三人分頭下場。


    觀眾席爆發出熱烈而滿足的歡唿聲。


    又是一場精彩絕倫的比賽啊,過癮,太過癮了!


    這場比賽的風頭簡直蓋過了前麵所有的比賽,甚至倒退十幾年,前麵幾屆武道大會的半決賽,決賽,從來沒有過如此精彩的程度。

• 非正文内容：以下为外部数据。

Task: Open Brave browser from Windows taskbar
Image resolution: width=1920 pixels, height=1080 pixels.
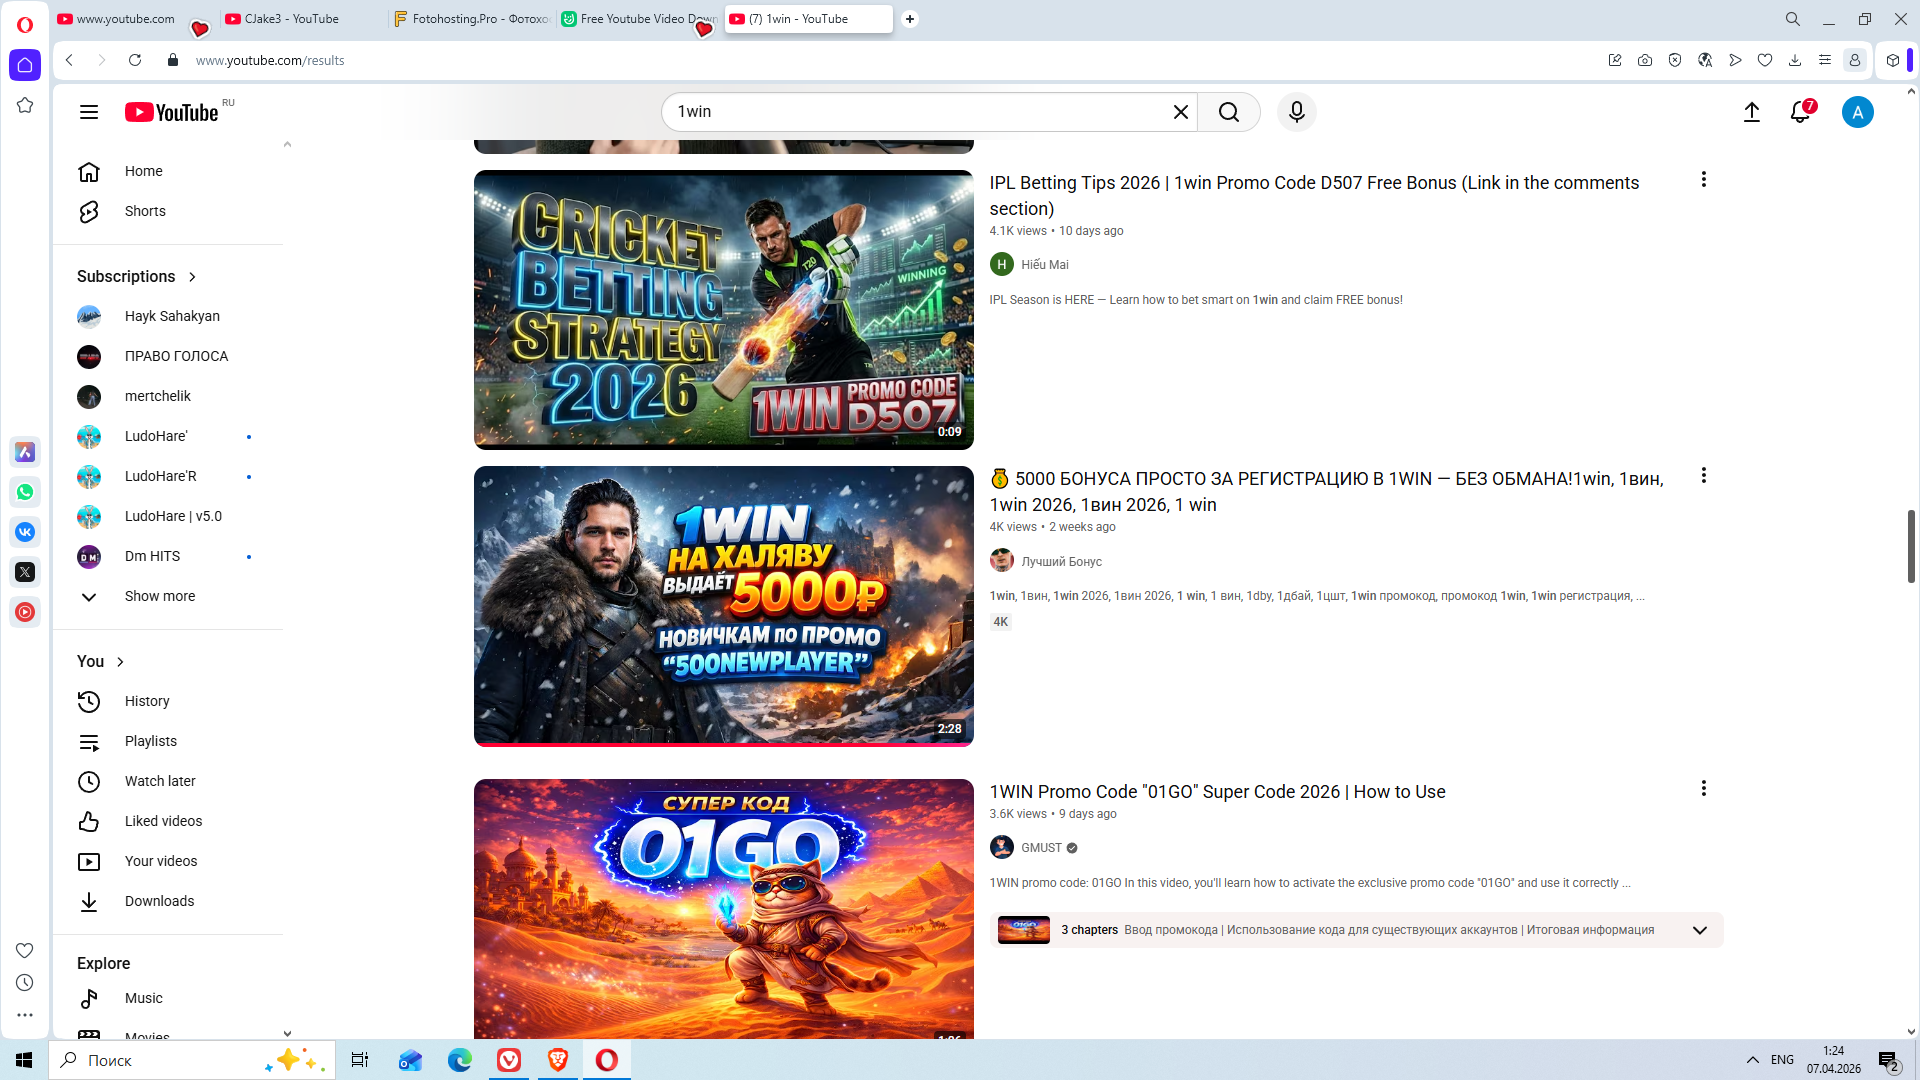Action: tap(558, 1060)
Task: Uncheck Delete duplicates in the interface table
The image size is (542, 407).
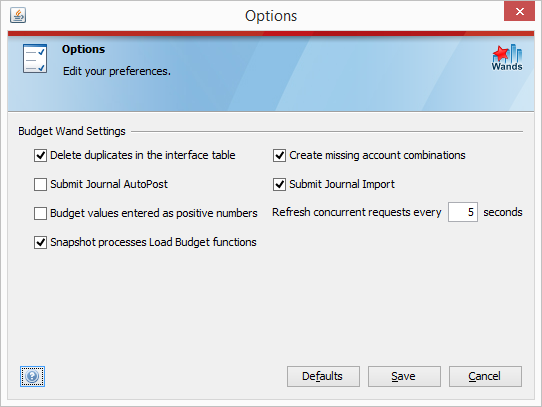Action: (x=40, y=155)
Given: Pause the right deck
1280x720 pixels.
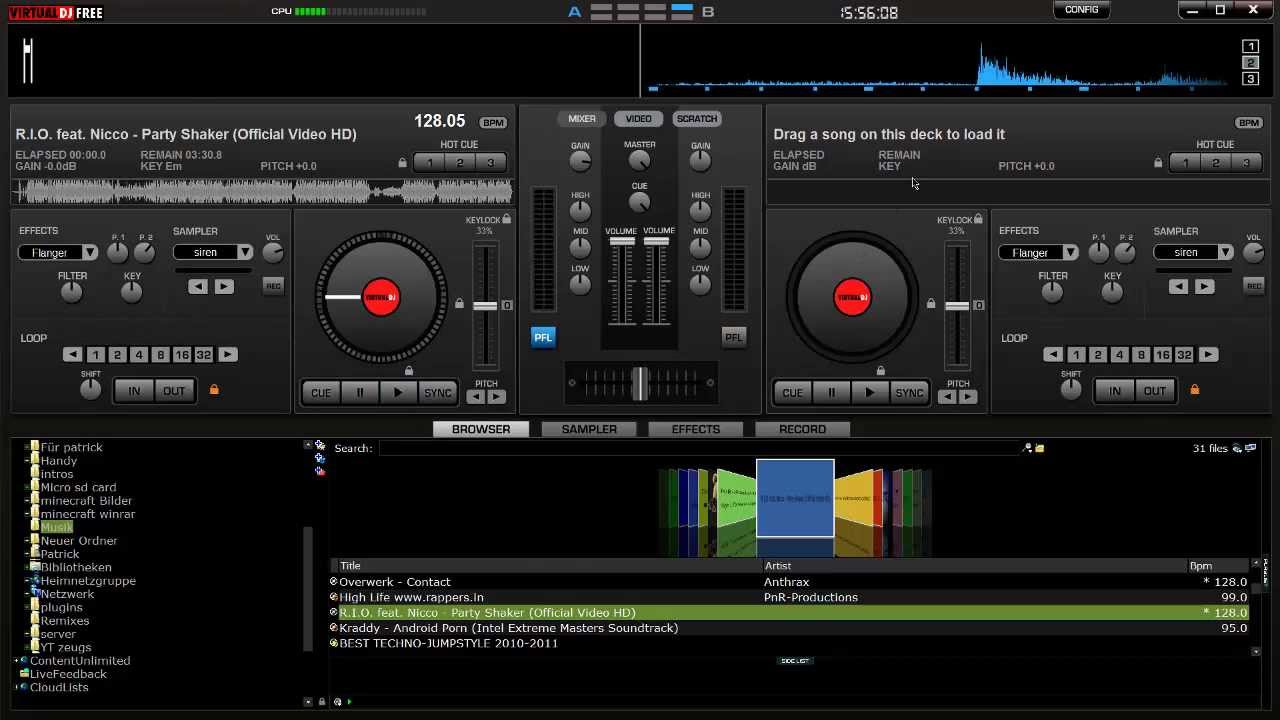Looking at the screenshot, I should coord(831,393).
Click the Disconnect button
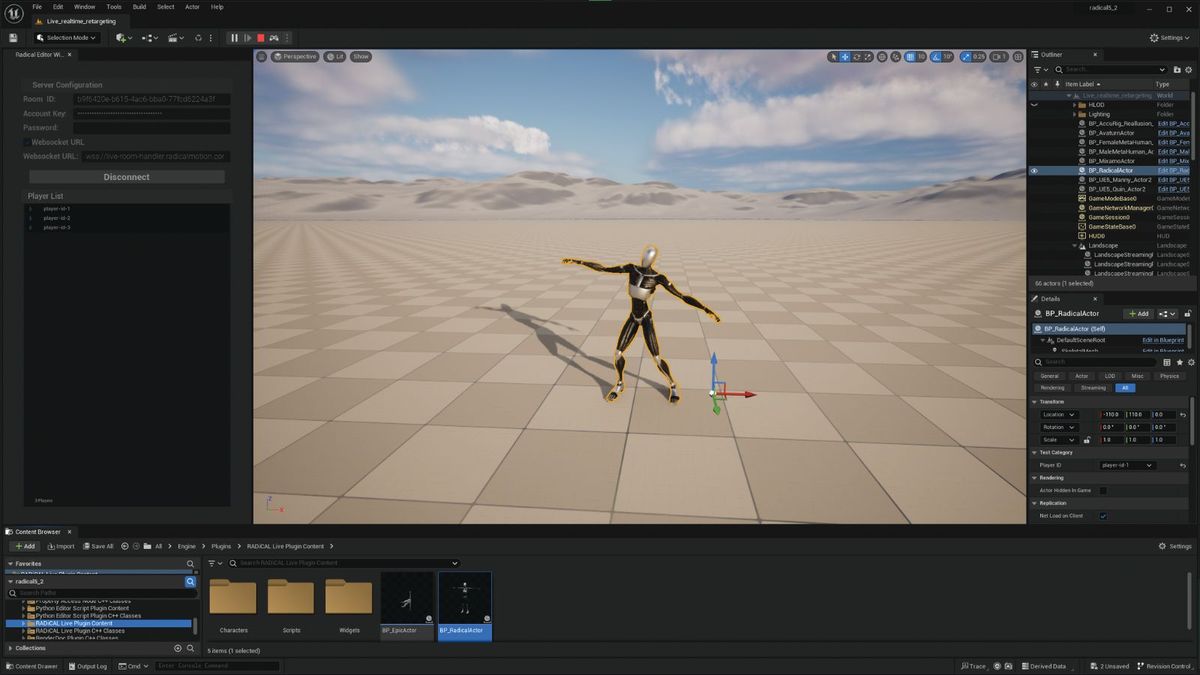Image resolution: width=1200 pixels, height=675 pixels. [x=126, y=176]
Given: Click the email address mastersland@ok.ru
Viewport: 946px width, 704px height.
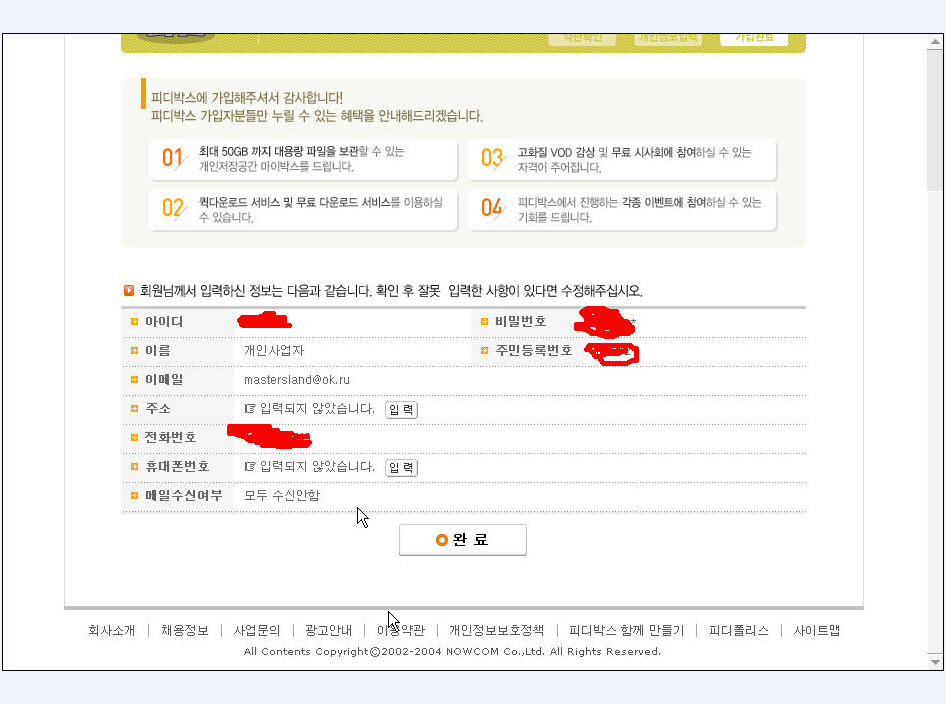Looking at the screenshot, I should [297, 380].
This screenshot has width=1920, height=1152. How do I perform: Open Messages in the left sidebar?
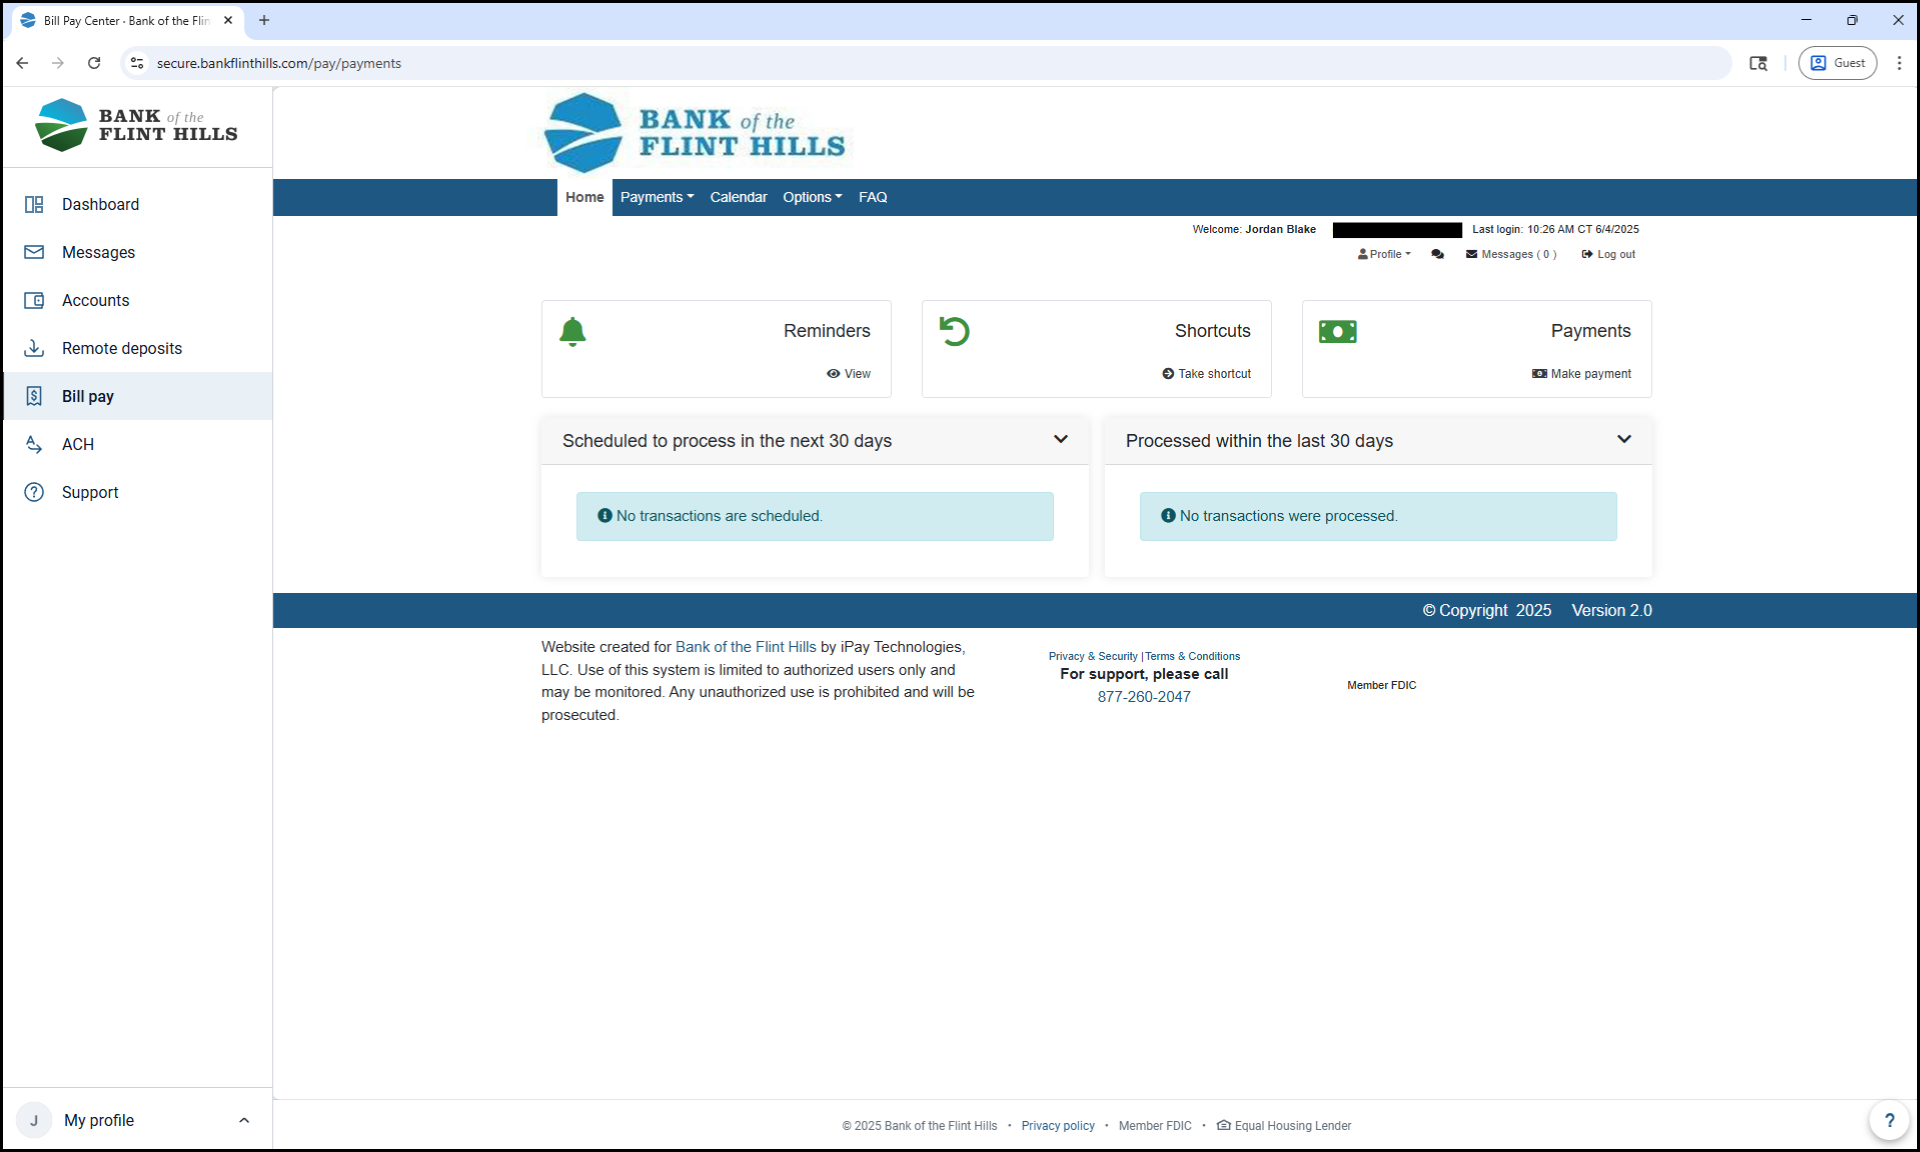tap(98, 252)
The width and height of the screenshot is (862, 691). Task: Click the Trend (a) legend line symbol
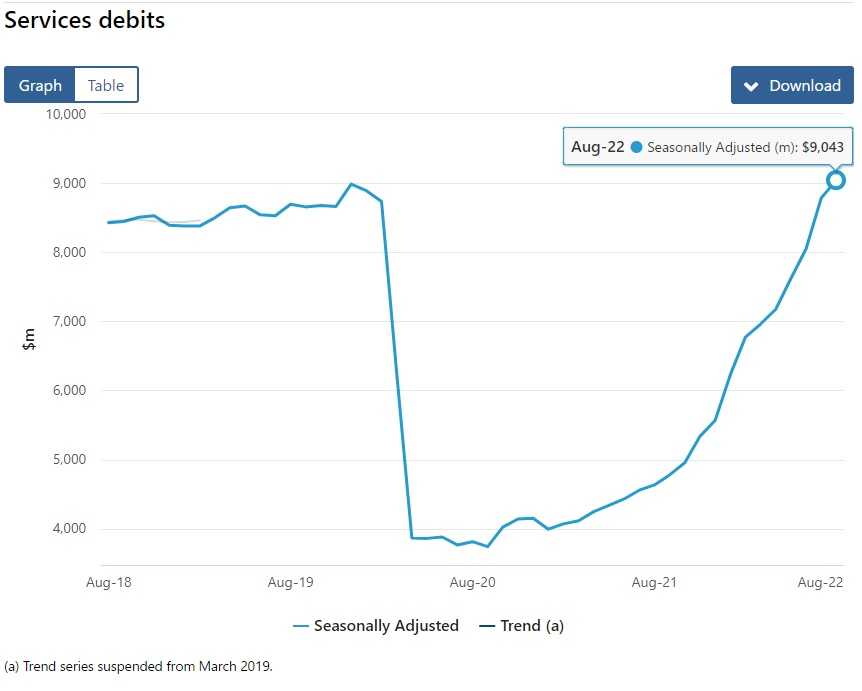[487, 627]
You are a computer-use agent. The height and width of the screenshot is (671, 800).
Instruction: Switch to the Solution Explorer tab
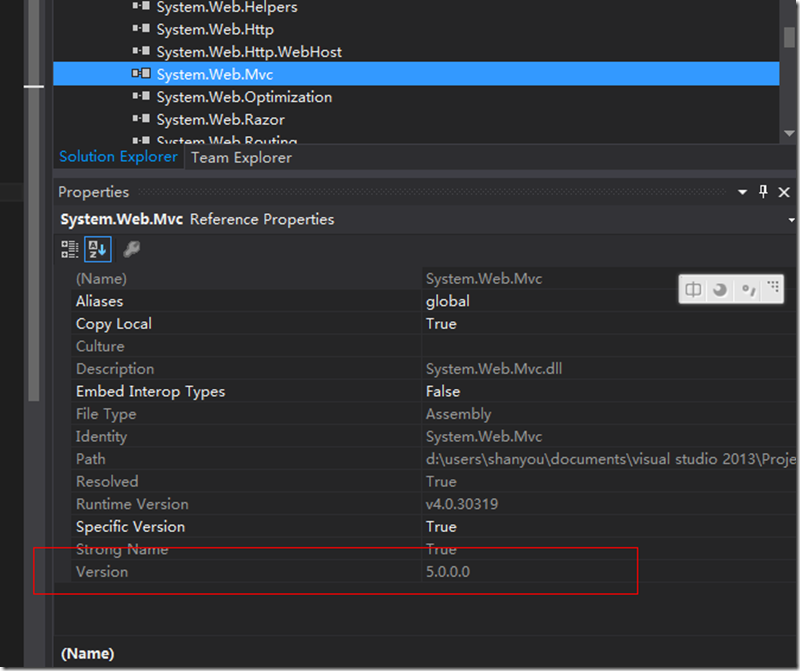pyautogui.click(x=118, y=157)
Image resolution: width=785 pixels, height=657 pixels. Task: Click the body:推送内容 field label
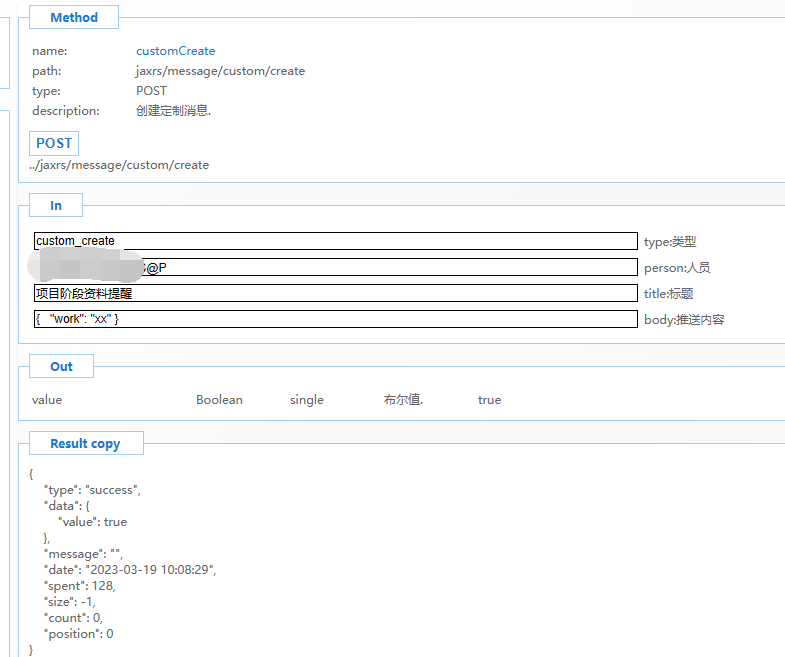pyautogui.click(x=684, y=320)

    高大商領著高王人路過北看台時,高王人抬頭看到了花獨秀。


    花獨秀就在最下麵一排坐著,正眼巴巴盯著他看呢。


    高王人展顏一笑:“喂,謝謝你啊。”


    花獨秀一愣。


    這小傻子的氣質怎麽變了?


    他好像一點都不傻了?


    難道以前都是裝的?


    不對,絕對不是裝的。


    難道說,是鐵男那個小黑蛋把他打醒了?


    或者是那什麽詭異的電流把他的腦筋電活絡了?


    花獨秀輕咳一聲,大大方方擺擺手:“客氣啥,人弟,抽空來找我玩啊。”


    高王人點點頭,轉身要走,花獨秀又喊道:


    “哎,哎,人弟!”


    高王人又迴頭。


    花獨秀撓撓頭,說道:“抽空給我說說,那招,就是那招,你怎麽搞出來的哈?”


    花獨秀一通比劃,他指的正是劍氣凝成近乎實質氣劍的那招。


    “下一場我跟小黑蛋打,晚上找你聊聊,你告訴我了我替你揍他!”


    高王人陽光笑道:“行啊。”


    說罷,高大商領著他離開。


    他的右臂傷勢太重,幾乎徹底廢掉,必須要接受最頂尖術師的緊急治療才行。


    甚至能不能救迴來還不好說。


    花獨秀歎口氣,一屁股坐迴凳子上。


    花少爺很不開心。


    為什麽不開心?


    原因很複雜,也很多。


    第一,北郭鐵男未免也太猛了點,完全放開了打簡直跟神鬼一樣,輕易搞不定啊?


    高王人對劍的理解都那麽強了,最後還是敗了。


    後麵的決賽,我怎麽跟他打?


    我才“斬鐵”圓滿境界,比高王人差老多,比北郭鐵男差的更遠。


    我的劍意雖然五花八門,但單論至強劍意能達到的高度,高王人顯然是超過我的。


    哪怕他最後關頭從一個小傻子變成了正常人,他還是無法抵擋小黑蛋的強勢。


    我怎麽辦?


    愁人啊。


    如果不用魔流府武學,想贏小黑蛋,幾乎是沒有一點希望。


    現在的問題是,即便是用魔流府武學來跟小黑蛋打,想贏仍舊很難。


    打不贏,就對不起念澤丫頭,就對不起紫爺爺的期待。


    就不能瀟灑的想走就走。


    紫爺爺可不是什麽好脾氣,萬一真發起火來,要把自己關在紀宗一輩子,我找誰說理去?


    我也沒理啊?


    這是第一點。


    第二,高王人展現出對“劍”的理解,單論高度已經超過了花少爺。


    作為一個頗為洋洋自得,很享受“劍仙”稱號的年輕人,前腳剛用無與倫比的劍意贏得萬千觀眾的心,轉頭就發現,高宗的那個傻小子玩劍比自己玩的還溜,心裏難免酸溜溜的。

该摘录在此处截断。